Le lecteur n’en attendait pas tant : l’énigme du couteau ensanglanté et la remarque d’un protagoniste incitent Capricorne à considérer certains éléments de son rêve comme des indices dans une enquête. À cela s’ajoutent des symboles évidents : la silhouette avec un chaperon rouge qui guide Capricorne au travers de son paysage onirique, comme le lapin guide l’héroïne dans Les Aventures d'Alice au pays des merveilles (1865) de Lewis Carroll (1832-1898), le labyrinthe dans lequel Capricorne doit avancer, ou encore l’intervention de d’une version enfant de Capricorne et d’une version troisième âge. Derrière ces aventures oniriques, l’inconscient du héros est au travail, effectuant des rapprochements par association d’idées. À deux ou trois reprises, le lecteur effectue lui-même des associations supplémentaires. Il voit les mentors réciter leur mantra : Nous luttons contre la fatalité ; L’être humain est libre de choisir ; Rien n’est écrit ; Rien n’est déterminé d’avance. Par réflexe, il se souvient automatiquement de Capricorne déclarant à Patrick dans le tome 11 : Finalement les choses n’arrivent peut-être pas par hasard. Le symbolisme prend également une dimension visuelle quand Dahmaloch décide de quitter le jardin en passant par-dessus l’une des barres noires qui séparent deux rangées de cases : il sort de la page. Capricorne en fait autant en passant à son tour par-dessus le rebord dans la page, et dans la planche suivante, la numéro 37, il a quitté la grille régulière de vingt cases pour un découpage biseauté. En fin, de tome, il quitte le jardin en s’envolant, introduisant la troisième dimension, en s’élevant au-dessus de la grille, en passant en 3D.

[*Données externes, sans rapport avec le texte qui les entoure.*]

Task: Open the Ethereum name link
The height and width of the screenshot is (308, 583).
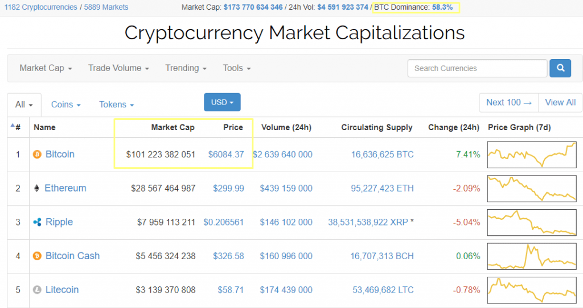Action: [65, 188]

Voilà un tome des plus singuliers : le lecteur s’attend à un nouvel arrêt dans le voyage, et une contrainte formelle différente. Cette dernière est bien présente : respecter un quadrillage de cinq bandes comprenant quatre cases chacune. Toutefois, l’artiste s’accommode de ce découpage régulier et rigide, en se montrant inventif quant aux façons de l’appliquer sans respecter l’ordre de lecture implicite des cases. Un tome consacré à un rêve de Capricorne : pas sûr que ça apporte autre chose qu’une respiration inventive sur le plan visuel. Tout faux : le lecteur découvre la mise en scène du travail de l’inconscient du héros, avec des dessins descriptifs et figuratifs, et en même temps un processus de compréhension qui fonctionne sur la base d’observations, et de déductions basées sur l’intuition. Très fort. Un divertissement de haut vol qui ramène la série en plein cœur de sa mythologie, l’auteur se montrant attentionné vis-à-vis du lecteur pour être sûr qu’il ne se perde pas.



jeudi 19 mai 2022

Capricorne, tome 7 : Le Dragon bleu

Je n'agis pas.


Ce tome fait suite à Capricorne, tome 6 : Attaque (2001) qu'il faut avoir lu avant. Sa première parution date de 2001 et il compte 46 planches de bande dessinée. Il a été réalisé par Andreas Martens pour le scénario, les dessins et les couleurs. Il a été réédité en noir & blanc dans Intégrale Capricorne - Tome 2 qui regroupe les tomes 6 à 9, dont le chapitre Le Fragment.


Capricorne, Ash Frey et Astor sont confortablement installés dans des fauteuils du gratte-ciel du 701 Seventh Avenue à New York. La discussion est animée et amusée quand, sans aucun signe annonciateur, une équipe de d'une demi-douzaine de soldats fait irruption : Capricorne se lève et reçoit un coup de crosse dans le torse. Sonné, il est emmené par les soldats. Ils le trainent dans la rue et le font monter de force dans un fourgon où se trouvent déjà une dizaine de personnes qui travaillent dans le surnaturel. Mordor Gott observe cette scène, caché dans l'ombre d'un immeuble. Il voit passer trois agents de la police secrète, enveloppés dans un imperméable noir. Ils les laissent passer et entrent dans l'immeuble du 701 Seventh Avenue à New York. Il monte jusqu'au salon et y entre. Quelque part un squelette commence à bouger. Dans la bibliothèque du gratte-ciel, un ancien tome commence à briller. Mordor Gott touche la joue d'Ash Grey pour la réveiller. Elle reprend conscience, et Astor également bondissant immédiatement pour faire face à l'intrus. Ce dernier les met au courant des derniers événements : Capricorne a été embarqué dans la rafle, et le Concept a réussi son coup d'état dans plusieurs pays, grâce à leurs sympathisants, leur armée et leur police secrète.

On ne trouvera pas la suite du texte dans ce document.